■ **WORKING DATA**:
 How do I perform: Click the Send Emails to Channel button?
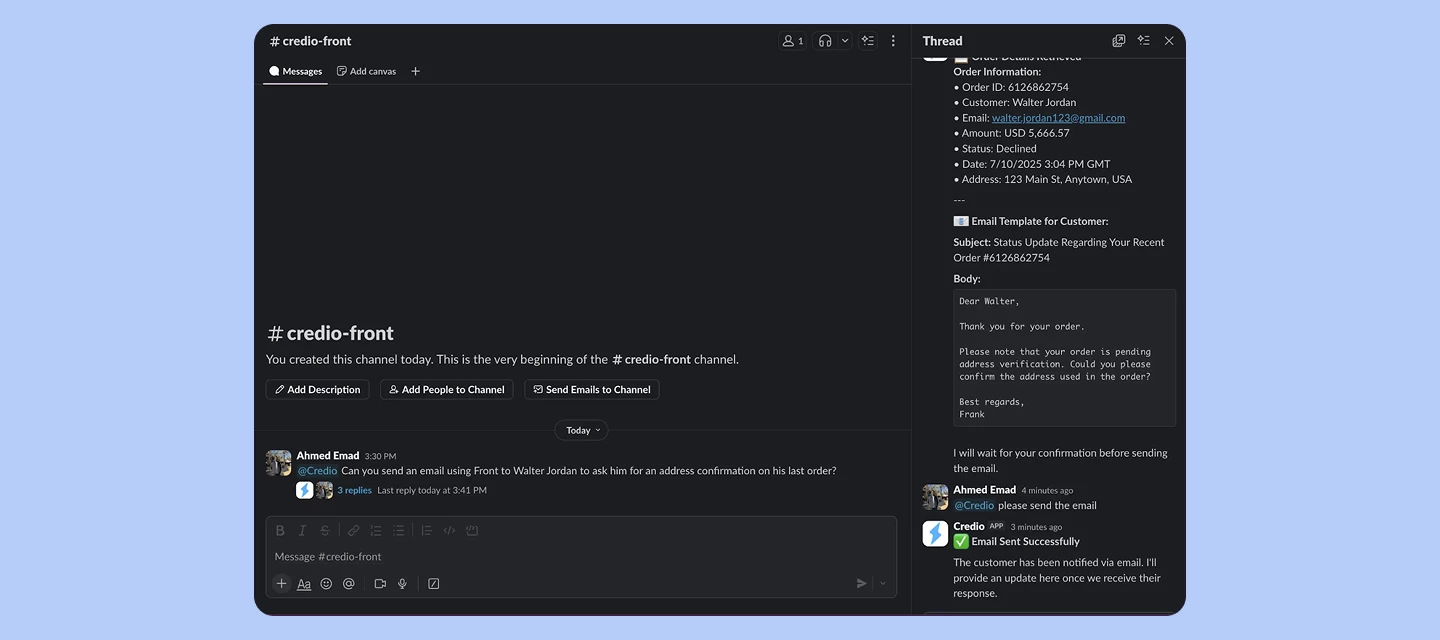591,389
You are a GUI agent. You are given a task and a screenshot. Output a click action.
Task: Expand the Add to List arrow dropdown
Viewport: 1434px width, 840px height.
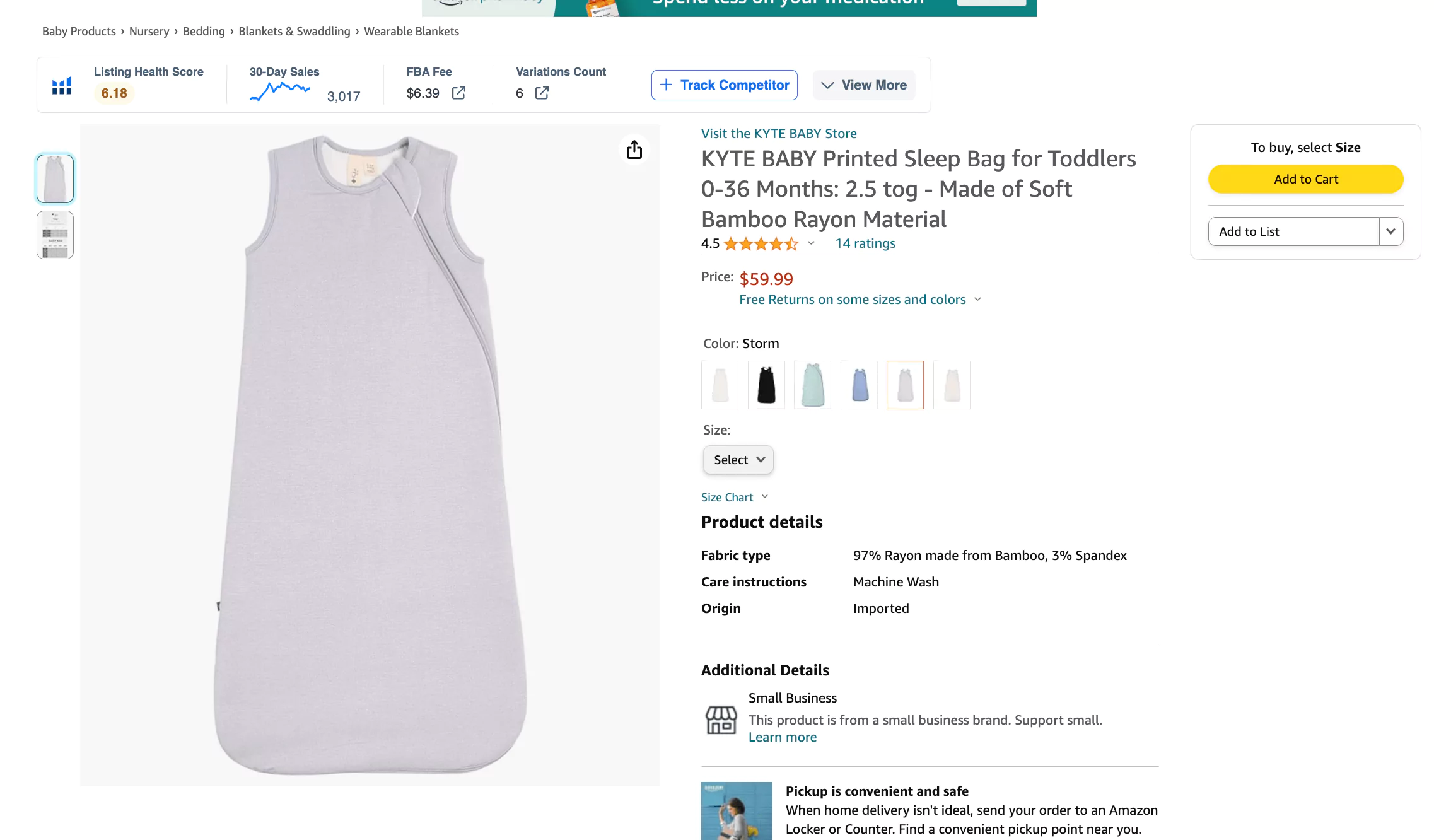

■ **WHAT YOU SHOULD DO**: Everything in the data above should be set down again exactly, except the pictures.

■ **YOUR SOLUTION**:
 How do I perform: Click the Send Emails to Channel button?
591,389
You are a GUI agent. You are given a task and a screenshot. Output a click action.
Task: Expand the Add to List arrow dropdown
Viewport: 1434px width, 840px height.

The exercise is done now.